"Geo. Esterly's combined reaper and mower ... is pronounced in all respects the best two-horse combined machine manufactured. The excellence of their work, their lightness of draft, freedom from side-draft, east of management, their durability, and the fact that they seldom get out of order and cost literally nothing for repairs, places them at the head of all reapers in the estimation of all who have tried them and know their good qualities." –The Whitewater Register, July 8, 1864.

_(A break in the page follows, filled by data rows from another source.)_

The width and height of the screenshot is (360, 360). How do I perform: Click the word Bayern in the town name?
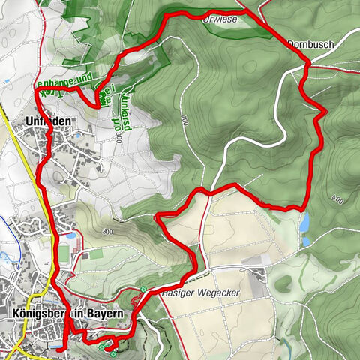(x=105, y=315)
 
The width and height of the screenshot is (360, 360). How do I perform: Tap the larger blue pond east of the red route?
(x=303, y=222)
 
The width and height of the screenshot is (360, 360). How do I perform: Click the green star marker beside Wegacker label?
(x=143, y=290)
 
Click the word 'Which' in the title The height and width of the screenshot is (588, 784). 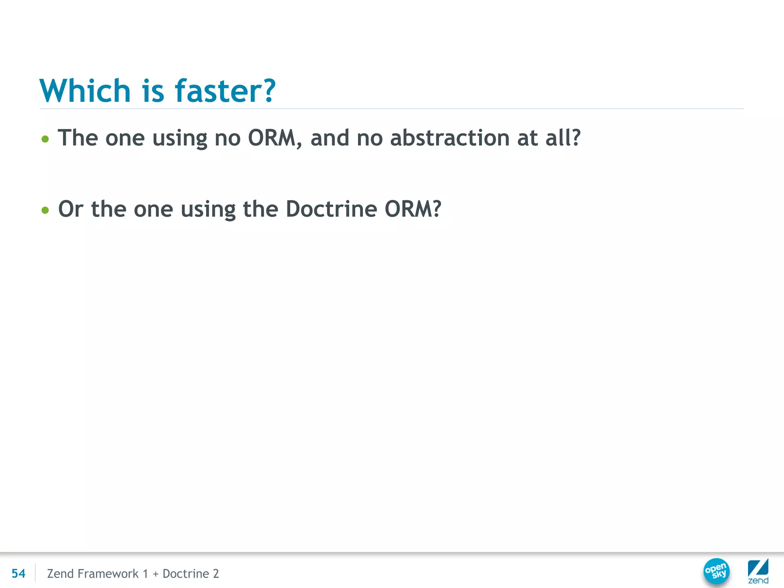pyautogui.click(x=85, y=91)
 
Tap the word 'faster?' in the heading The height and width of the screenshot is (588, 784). pyautogui.click(x=225, y=91)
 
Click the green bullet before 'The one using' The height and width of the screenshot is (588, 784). pyautogui.click(x=45, y=139)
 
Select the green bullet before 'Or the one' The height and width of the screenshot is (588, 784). pyautogui.click(x=45, y=210)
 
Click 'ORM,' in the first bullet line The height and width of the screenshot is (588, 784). pyautogui.click(x=274, y=138)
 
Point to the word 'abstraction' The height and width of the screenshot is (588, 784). pyautogui.click(x=450, y=138)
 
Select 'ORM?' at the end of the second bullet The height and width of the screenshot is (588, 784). pyautogui.click(x=413, y=209)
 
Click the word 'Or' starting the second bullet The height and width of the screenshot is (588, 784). pyautogui.click(x=71, y=209)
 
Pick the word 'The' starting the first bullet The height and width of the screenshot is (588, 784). pyautogui.click(x=78, y=138)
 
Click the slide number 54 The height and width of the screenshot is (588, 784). pyautogui.click(x=18, y=573)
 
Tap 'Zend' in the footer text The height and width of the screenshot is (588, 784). pyautogui.click(x=60, y=573)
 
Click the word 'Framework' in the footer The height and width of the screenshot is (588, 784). pyautogui.click(x=108, y=573)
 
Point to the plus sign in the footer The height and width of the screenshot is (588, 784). pyautogui.click(x=155, y=574)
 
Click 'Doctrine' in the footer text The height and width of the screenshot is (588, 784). pyautogui.click(x=186, y=573)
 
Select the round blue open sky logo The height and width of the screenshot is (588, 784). pyautogui.click(x=716, y=571)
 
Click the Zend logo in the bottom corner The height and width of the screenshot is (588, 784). pyautogui.click(x=758, y=571)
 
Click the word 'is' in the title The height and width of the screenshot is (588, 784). pyautogui.click(x=153, y=91)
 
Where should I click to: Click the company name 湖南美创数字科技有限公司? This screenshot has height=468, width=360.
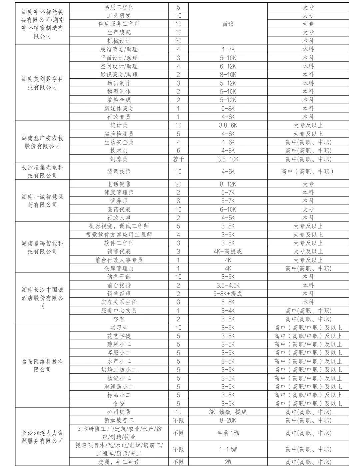click(x=42, y=83)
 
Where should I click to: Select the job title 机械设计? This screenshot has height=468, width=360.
click(x=119, y=41)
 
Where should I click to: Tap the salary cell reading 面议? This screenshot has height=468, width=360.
click(x=228, y=24)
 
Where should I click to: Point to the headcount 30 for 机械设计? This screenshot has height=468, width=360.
click(x=178, y=41)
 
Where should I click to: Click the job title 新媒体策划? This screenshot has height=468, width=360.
click(x=119, y=108)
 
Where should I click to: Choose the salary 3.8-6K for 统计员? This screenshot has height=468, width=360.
click(x=228, y=125)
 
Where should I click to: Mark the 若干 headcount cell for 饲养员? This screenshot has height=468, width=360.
click(x=178, y=159)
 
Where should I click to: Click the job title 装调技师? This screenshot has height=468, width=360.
click(x=119, y=172)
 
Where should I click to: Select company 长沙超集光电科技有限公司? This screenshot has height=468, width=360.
click(x=42, y=171)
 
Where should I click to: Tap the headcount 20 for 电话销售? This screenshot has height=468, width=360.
click(x=178, y=184)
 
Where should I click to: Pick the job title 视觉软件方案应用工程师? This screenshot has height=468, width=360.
click(x=119, y=234)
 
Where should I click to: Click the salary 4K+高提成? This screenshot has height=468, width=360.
click(x=228, y=251)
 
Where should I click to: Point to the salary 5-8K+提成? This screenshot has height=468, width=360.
click(x=228, y=294)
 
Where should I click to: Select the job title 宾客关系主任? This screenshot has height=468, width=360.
click(x=119, y=302)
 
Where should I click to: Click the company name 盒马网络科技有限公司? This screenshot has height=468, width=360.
click(x=42, y=365)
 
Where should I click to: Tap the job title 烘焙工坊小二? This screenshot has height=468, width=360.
click(x=119, y=370)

George Esterly, 1809-1893. Esterly's influence spread beyond his adopted state: In 1884, the residents of a settlement in what is now South Dakota selected the name Esterly "in honor of the Esterly Harvester and Binder, which is very popular in that section, and is looked upon by the farmers as their best friend." –Whitewater Register, Aug. 14, 1884.

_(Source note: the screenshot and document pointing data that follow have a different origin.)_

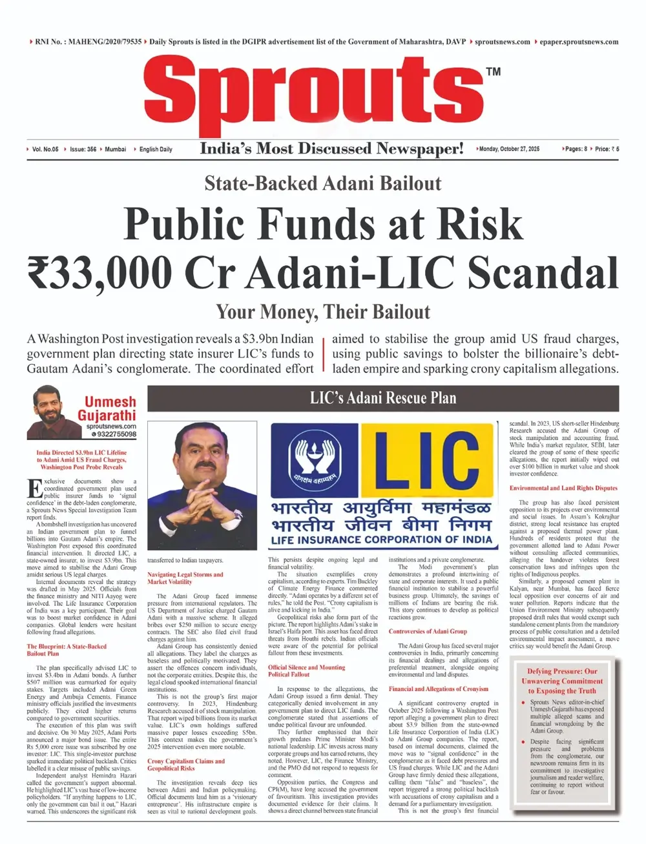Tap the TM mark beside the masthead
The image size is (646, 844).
point(493,72)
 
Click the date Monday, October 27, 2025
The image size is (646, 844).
point(509,149)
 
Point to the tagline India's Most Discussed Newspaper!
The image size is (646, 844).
point(331,148)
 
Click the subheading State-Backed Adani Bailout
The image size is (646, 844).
point(322,183)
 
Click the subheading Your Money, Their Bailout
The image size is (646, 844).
point(322,312)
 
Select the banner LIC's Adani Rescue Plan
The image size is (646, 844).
point(383,397)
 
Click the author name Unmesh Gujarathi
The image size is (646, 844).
point(109,408)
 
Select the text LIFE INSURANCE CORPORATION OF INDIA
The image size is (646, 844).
point(381,539)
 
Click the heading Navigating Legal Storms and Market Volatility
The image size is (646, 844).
point(185,578)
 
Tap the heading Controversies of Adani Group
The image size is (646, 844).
point(428,631)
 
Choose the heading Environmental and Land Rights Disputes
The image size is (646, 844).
point(563,488)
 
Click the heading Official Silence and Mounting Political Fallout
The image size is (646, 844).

As the Esterly company grew, the east side of Whitewater – home to many Esterly employees – became known as "Reaperville." At the peak of the company's prosperity, the plant occupied 12 buildings on 5 acres and employed 500.
The gold medal awarded to George Esterly in 1848 for his harvester. Also competing at that event: C.H. McCormick.

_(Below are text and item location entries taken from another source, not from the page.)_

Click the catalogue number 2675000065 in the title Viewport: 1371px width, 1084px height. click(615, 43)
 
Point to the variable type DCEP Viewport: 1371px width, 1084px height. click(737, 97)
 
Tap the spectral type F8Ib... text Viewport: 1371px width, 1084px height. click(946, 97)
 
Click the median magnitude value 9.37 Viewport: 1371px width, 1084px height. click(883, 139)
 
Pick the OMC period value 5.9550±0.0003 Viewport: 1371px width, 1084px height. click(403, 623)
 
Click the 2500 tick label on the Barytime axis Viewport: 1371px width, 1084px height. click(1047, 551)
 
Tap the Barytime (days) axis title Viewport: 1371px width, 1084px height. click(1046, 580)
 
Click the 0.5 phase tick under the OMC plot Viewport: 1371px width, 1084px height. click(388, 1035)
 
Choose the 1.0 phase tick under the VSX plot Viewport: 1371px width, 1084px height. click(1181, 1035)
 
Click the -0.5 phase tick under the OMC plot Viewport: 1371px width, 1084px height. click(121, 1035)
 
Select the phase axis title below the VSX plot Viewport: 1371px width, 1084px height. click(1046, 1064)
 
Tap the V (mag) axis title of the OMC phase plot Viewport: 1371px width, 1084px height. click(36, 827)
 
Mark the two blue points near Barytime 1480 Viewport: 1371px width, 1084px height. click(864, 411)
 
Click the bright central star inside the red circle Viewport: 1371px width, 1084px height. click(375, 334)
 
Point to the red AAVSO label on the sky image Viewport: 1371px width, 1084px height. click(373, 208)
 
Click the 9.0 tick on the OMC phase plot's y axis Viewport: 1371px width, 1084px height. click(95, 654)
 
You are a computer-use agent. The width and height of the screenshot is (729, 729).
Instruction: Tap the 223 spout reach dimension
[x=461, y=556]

Rear view of the complete harvester, as shown in Esterly trade literature.
The Esterly enclosed gear mower, designed to eliminate side-draft.
The implement seat (one of about 15 Esterly seat designs) shows the same detail as seen in Esterly promotional material.
An illustration from Esterly promotional material. The illustration provides a close-up of the Esterly sliding seat, which helped balance the weight on the horses' necks.